- [Problem statement]: Set the data down once more, in full and exactly.

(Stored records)
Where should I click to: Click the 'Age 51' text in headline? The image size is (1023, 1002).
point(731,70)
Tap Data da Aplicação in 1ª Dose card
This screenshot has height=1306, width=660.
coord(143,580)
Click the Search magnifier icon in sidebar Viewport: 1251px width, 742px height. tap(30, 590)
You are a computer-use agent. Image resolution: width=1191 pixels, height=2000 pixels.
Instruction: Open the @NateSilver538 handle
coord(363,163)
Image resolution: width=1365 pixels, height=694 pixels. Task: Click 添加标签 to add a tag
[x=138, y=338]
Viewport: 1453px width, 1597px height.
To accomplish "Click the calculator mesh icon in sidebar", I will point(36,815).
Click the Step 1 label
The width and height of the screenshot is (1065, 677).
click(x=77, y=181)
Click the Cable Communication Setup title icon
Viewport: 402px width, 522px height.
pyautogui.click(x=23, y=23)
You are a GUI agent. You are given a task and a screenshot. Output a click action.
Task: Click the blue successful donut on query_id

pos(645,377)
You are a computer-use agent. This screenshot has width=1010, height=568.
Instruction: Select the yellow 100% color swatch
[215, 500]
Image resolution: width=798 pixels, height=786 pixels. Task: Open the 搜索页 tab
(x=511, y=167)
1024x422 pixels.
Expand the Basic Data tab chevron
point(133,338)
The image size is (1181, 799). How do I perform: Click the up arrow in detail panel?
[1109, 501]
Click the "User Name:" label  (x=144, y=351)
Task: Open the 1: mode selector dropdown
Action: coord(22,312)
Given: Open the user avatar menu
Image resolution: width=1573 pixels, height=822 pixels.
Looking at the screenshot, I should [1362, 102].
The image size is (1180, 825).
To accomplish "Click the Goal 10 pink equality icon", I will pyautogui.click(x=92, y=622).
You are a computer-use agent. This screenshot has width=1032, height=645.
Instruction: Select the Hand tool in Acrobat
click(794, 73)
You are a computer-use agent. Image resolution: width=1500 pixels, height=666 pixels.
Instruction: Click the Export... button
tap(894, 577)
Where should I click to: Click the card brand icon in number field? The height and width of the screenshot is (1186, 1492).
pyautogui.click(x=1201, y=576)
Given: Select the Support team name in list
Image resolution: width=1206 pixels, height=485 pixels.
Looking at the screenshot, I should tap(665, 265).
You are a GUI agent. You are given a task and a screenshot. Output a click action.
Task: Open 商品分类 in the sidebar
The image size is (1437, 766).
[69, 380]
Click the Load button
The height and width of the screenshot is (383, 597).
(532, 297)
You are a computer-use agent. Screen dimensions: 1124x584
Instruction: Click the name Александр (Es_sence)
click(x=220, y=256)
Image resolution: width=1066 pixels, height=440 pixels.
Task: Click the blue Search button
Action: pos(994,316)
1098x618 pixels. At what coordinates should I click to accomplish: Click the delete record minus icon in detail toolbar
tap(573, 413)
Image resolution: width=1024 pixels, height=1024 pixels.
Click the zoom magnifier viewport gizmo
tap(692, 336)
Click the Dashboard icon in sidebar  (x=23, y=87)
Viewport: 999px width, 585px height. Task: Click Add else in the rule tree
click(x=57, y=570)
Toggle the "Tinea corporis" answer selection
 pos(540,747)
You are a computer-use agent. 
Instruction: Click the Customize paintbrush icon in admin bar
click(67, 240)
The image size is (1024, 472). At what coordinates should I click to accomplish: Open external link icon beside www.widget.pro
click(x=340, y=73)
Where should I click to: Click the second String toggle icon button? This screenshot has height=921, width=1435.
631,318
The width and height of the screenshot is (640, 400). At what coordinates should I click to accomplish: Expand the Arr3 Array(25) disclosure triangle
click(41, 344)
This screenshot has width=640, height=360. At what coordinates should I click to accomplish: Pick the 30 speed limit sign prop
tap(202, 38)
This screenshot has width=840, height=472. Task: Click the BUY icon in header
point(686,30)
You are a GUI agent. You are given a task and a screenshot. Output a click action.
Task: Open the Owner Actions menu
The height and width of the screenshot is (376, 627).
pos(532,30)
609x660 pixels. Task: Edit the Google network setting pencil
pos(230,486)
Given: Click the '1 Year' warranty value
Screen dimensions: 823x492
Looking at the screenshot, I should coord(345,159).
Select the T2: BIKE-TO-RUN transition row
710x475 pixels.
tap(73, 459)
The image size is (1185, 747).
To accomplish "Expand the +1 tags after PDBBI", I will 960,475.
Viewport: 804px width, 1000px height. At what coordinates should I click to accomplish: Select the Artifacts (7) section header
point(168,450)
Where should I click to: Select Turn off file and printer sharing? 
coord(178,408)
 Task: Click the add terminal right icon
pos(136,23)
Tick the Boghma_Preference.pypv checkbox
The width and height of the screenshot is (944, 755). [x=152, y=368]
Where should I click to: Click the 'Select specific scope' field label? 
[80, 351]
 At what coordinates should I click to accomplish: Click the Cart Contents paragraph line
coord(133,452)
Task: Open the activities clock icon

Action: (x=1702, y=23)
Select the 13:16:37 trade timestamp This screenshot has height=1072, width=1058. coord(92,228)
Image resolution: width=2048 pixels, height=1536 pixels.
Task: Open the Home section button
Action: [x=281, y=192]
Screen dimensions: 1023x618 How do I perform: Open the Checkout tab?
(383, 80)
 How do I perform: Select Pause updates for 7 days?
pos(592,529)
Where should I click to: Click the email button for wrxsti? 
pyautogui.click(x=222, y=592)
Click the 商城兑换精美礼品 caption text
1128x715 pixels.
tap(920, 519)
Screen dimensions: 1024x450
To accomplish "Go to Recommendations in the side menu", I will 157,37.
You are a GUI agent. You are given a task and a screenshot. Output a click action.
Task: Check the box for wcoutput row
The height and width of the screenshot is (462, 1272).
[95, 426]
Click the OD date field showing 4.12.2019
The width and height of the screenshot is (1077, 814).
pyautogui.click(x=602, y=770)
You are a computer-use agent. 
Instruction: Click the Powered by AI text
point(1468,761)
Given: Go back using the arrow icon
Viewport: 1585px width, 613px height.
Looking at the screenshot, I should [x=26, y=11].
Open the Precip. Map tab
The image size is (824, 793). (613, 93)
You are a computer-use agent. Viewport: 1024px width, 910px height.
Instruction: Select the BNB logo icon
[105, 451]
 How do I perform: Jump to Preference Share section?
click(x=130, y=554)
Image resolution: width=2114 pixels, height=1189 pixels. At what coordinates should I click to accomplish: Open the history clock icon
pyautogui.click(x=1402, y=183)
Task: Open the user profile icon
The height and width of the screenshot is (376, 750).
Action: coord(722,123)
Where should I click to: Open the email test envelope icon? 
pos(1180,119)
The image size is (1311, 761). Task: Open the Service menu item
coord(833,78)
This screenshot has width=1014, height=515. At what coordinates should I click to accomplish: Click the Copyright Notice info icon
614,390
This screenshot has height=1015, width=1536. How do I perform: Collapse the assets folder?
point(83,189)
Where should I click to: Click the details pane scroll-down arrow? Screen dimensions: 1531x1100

- [Reply to the exercise]:
Where should I click to: Click the 'Age 51' text in headline? The image size is (1023, 1002).
point(731,70)
Tap Data da Aplicação in 1ª Dose card
This screenshot has height=1306, width=660.
coord(143,580)
Click the Search magnifier icon in sidebar Viewport: 1251px width, 742px height. tap(30, 590)
You are a computer-use agent. Image resolution: width=1191 pixels, height=2000 pixels.
Instruction: Open the @NateSilver538 handle
coord(363,163)
Image resolution: width=1365 pixels, height=694 pixels. Task: Click 添加标签 to add a tag
[x=138, y=338]
Viewport: 1453px width, 1597px height.
To accomplish "Click the calculator mesh icon in sidebar", I will point(36,815).
Click the Step 1 label
The width and height of the screenshot is (1065, 677).
click(x=77, y=181)
Click the Cable Communication Setup title icon
Viewport: 402px width, 522px height.
pyautogui.click(x=23, y=23)
You are a GUI agent. You are given a task and a screenshot. Output a click action.
Task: Click the blue successful donut on query_id

pos(645,377)
You are a computer-use agent. This screenshot has width=1010, height=568.
Instruction: Select the yellow 100% color swatch
[215, 500]
Image resolution: width=798 pixels, height=786 pixels. Task: Open the 搜索页 tab
(x=511, y=167)
1024x422 pixels.
Expand the Basic Data tab chevron
point(133,338)
The image size is (1181, 799). How do I perform: Click the up arrow in detail panel?
[1109, 501]
Click the "User Name:" label  (x=144, y=351)
Task: Open the 1: mode selector dropdown
Action: coord(22,312)
Given: Open the user avatar menu
Image resolution: width=1573 pixels, height=822 pixels.
Looking at the screenshot, I should [1362, 102].
The image size is (1180, 825).
To accomplish "Click the Goal 10 pink equality icon", I will pyautogui.click(x=92, y=622).
You are a computer-use agent. This screenshot has width=1032, height=645.
Instruction: Select the Hand tool in Acrobat
click(794, 73)
You are a computer-use agent. Image resolution: width=1500 pixels, height=666 pixels.
Instruction: Click the Export... button
tap(894, 577)
Where should I click to: Click the card brand icon in number field? The height and width of the screenshot is (1186, 1492).
pyautogui.click(x=1201, y=576)
Given: Select the Support team name in list
Image resolution: width=1206 pixels, height=485 pixels.
Looking at the screenshot, I should tap(665, 265).
You are a GUI agent. You are given a task and a screenshot. Output a click action.
Task: Open 商品分类 in the sidebar
The image size is (1437, 766).
[69, 380]
Click the Load button
The height and width of the screenshot is (383, 597).
(532, 297)
You are a computer-use agent. Screen dimensions: 1124x584
Instruction: Click the name Александр (Es_sence)
click(x=220, y=256)
Image resolution: width=1066 pixels, height=440 pixels.
Task: Click the blue Search button
Action: pos(994,316)
1098x618 pixels. At what coordinates should I click to accomplish: Click the delete record minus icon in detail toolbar
tap(573, 413)
Image resolution: width=1024 pixels, height=1024 pixels.
Click the zoom magnifier viewport gizmo
tap(692, 336)
Click the Dashboard icon in sidebar  (x=23, y=87)
Viewport: 999px width, 585px height. Task: Click Add else in the rule tree
click(x=57, y=570)
Toggle the "Tinea corporis" answer selection
 pos(540,747)
You are a computer-use agent. 
Instruction: Click the Customize paintbrush icon in admin bar
click(67, 240)
The image size is (1024, 472). At what coordinates should I click to accomplish: Open external link icon beside www.widget.pro
click(x=340, y=73)
Where should I click to: Click the second String toggle icon button? This screenshot has height=921, width=1435.
631,318
The width and height of the screenshot is (640, 400). At what coordinates should I click to accomplish: Expand the Arr3 Array(25) disclosure triangle
click(41, 344)
This screenshot has width=640, height=360. At what coordinates should I click to accomplish: Pick the 30 speed limit sign prop
tap(202, 38)
This screenshot has width=840, height=472. Task: Click the BUY icon in header
point(686,30)
You are a GUI agent. You are given a task and a screenshot. Output a click action.
Task: Open the Owner Actions menu
The height and width of the screenshot is (376, 627).
pos(532,30)
609x660 pixels. Task: Edit the Google network setting pencil
pos(230,486)
Given: Click the '1 Year' warranty value
Screen dimensions: 823x492
Looking at the screenshot, I should coord(345,159).
Select the T2: BIKE-TO-RUN transition row
710x475 pixels.
tap(73, 459)
The image size is (1185, 747).
To accomplish "Expand the +1 tags after PDBBI", I will 960,475.
Viewport: 804px width, 1000px height. At what coordinates should I click to accomplish: Select the Artifacts (7) section header
point(168,450)
Where should I click to: Select Turn off file and printer sharing? 
coord(178,408)
 Task: Click the add terminal right icon
pos(136,23)
Tick the Boghma_Preference.pypv checkbox
The width and height of the screenshot is (944, 755). [x=152, y=368]
Where should I click to: Click the 'Select specific scope' field label? 
[80, 351]
 At what coordinates should I click to accomplish: Click the Cart Contents paragraph line
coord(133,452)
Task: Open the activities clock icon

Action: (x=1702, y=23)
Select the 13:16:37 trade timestamp This screenshot has height=1072, width=1058. coord(92,228)
Image resolution: width=2048 pixels, height=1536 pixels.
Task: Open the Home section button
Action: [x=281, y=192]
Screen dimensions: 1023x618 How do I perform: Open the Checkout tab?
(383, 80)
 How do I perform: Select Pause updates for 7 days?
pos(592,529)
Where should I click to: Click the email button for wrxsti? 
pyautogui.click(x=222, y=592)
Click the 商城兑换精美礼品 caption text
1128x715 pixels.
tap(920, 519)
Screen dimensions: 1024x450
To accomplish "Go to Recommendations in the side menu", I will 157,37.
You are a GUI agent. You are given a task and a screenshot. Output a click action.
Task: Check the box for wcoutput row
The height and width of the screenshot is (462, 1272).
[95, 426]
Click the OD date field showing 4.12.2019
The width and height of the screenshot is (1077, 814).
pyautogui.click(x=602, y=770)
You are a computer-use agent. 
Instruction: Click the Powered by AI text
point(1468,761)
Given: Go back using the arrow icon
Viewport: 1585px width, 613px height.
Looking at the screenshot, I should [x=26, y=11].
Open the Precip. Map tab
The image size is (824, 793). (613, 93)
You are a computer-use agent. Viewport: 1024px width, 910px height.
Instruction: Select the BNB logo icon
[105, 451]
 How do I perform: Jump to Preference Share section?
click(x=130, y=554)
Image resolution: width=2114 pixels, height=1189 pixels. At what coordinates should I click to accomplish: Open the history clock icon
pyautogui.click(x=1402, y=183)
Task: Open the user profile icon
The height and width of the screenshot is (376, 750).
Action: coord(722,123)
Where should I click to: Open the email test envelope icon? 
pos(1180,119)
The image size is (1311, 761). Task: Open the Service menu item
coord(833,78)
This screenshot has width=1014, height=515. At what coordinates should I click to accomplish: Click the Copyright Notice info icon
614,390
This screenshot has height=1015, width=1536. How do I perform: Collapse the assets folder?
point(83,189)
Where should I click to: Click the details pane scroll-down arrow? Screen dimensions: 1531x1100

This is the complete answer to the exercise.